:: Supplied entries ::
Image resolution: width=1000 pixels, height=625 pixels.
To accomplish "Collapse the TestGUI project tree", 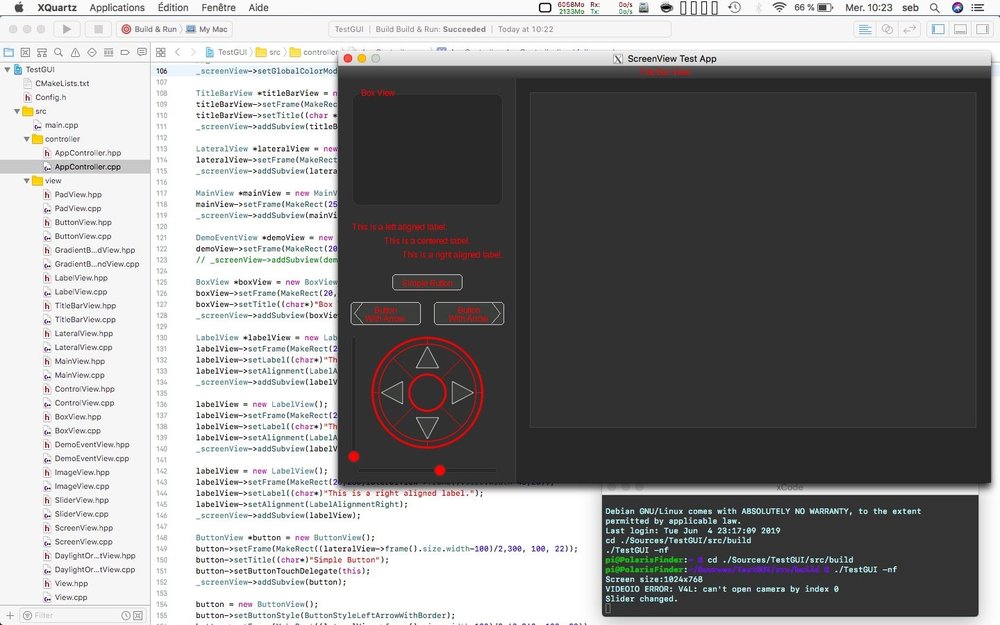I will (7, 70).
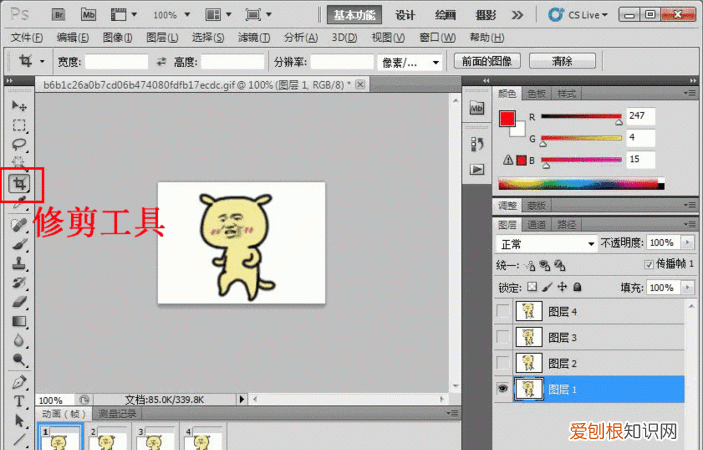
Task: Show 图层 4 via visibility box
Action: click(502, 311)
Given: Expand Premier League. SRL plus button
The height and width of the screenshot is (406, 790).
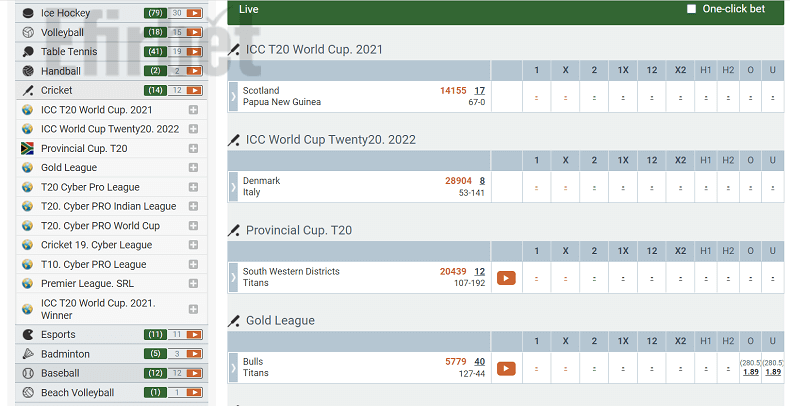Looking at the screenshot, I should coord(193,284).
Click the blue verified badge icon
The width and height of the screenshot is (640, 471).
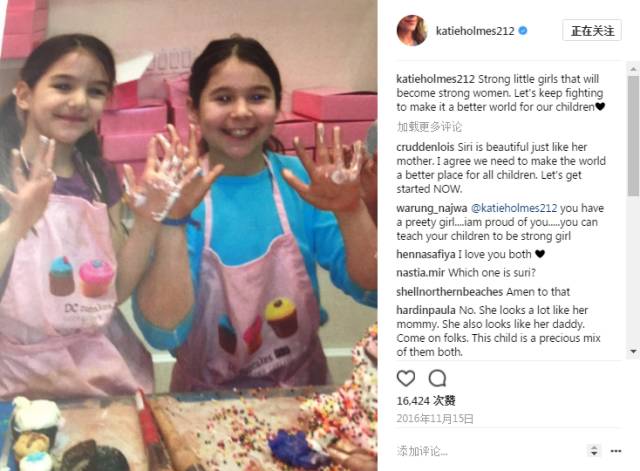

:: Task ::
Copy the data word for word, from the line containing "Click the blue verified badge icon" up to and including the last line of the data, without the pictures.

:: Output of the exercise ::
Click the blue verified badge icon
The width and height of the screenshot is (640, 471).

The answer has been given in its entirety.